Arbeitsanweisung -
Übertrage den Satz „Was bisher die Krankenkasse bezahlt hat, sollen zukünftig die Ratsuchenden selbst berappen.“ aus dem Textausschnitt über die Freiburger Pro-Familia-Beratungsstelle ins Englische.

Textausschnitt -
◆ ◆ ◆ ◆ ◆ ◆ ◆

Müssen Patientinnen demnächst für Schwangerschaftsberatungen selbst zahlen? / Kassenärztliche Zulassung zurückgezogen / Begründung: Es gibt genügend Frauenärzte  ■ Von Sonja Schock

Berlin (taz) – Für die Schwangerschaftsberatung in der Freiburger Pro-Familia-Beratungsstelle werden demnächst wohl Rechnungen ausgestellt. Was bisher die Krankenkasse bezahlt hat, sollen zukünftig die Ratsuchenden selbst berappen.

Das betrifft nicht nur die gesetzlich vorgeschriebene Schwangerschaftsberatung. Der Rest des mit der Kassenärztlichen Vereinigung (KV) vereinbarten Leistungskataloges ist ebenfalls gestrichen worden. Auch für die allgemeine Sexualberatung, die Sterilisationsberatung und Diaphragmaanpassung bekommen die beiden ÄrztInnen von Pro Familia zur Zeit keine müde Mark von den Kassen. Denn die KV Südbaden hat ihnen eine Verlängerung der kassenärztlichen Zulassung verweigert.

◆ ◆ ◆ ◆ ◆ ◆ ◆

Bereitgestelltes Material -

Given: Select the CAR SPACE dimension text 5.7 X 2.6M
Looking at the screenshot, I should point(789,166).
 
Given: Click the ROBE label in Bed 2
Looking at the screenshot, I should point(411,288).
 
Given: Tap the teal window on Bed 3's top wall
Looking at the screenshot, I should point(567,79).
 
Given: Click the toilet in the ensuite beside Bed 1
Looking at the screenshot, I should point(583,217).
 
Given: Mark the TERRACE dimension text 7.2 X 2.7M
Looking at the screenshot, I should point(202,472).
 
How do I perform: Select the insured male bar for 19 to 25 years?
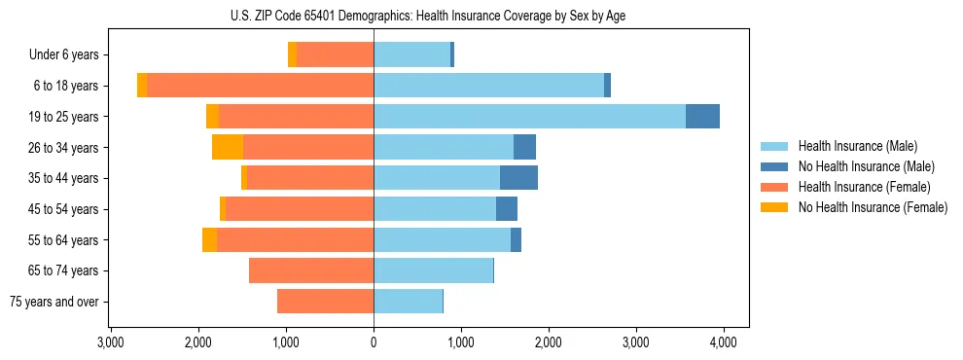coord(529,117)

◆ ◆ ◆ ◆ ◆ ◆ ◆

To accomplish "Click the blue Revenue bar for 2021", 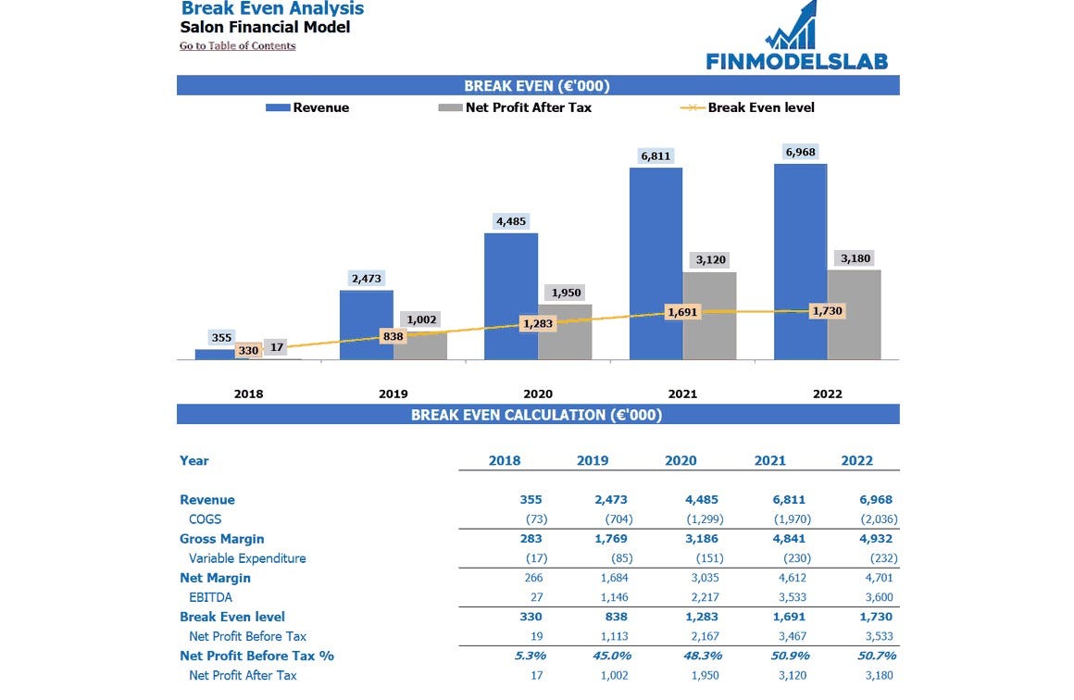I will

◆ ◆ ◆ ◆ ◆ ◆ ◆

Deine Lösung -
What the health insurance fund has paid for until now, those seeking advice are to pay for out of their own pockets in the future.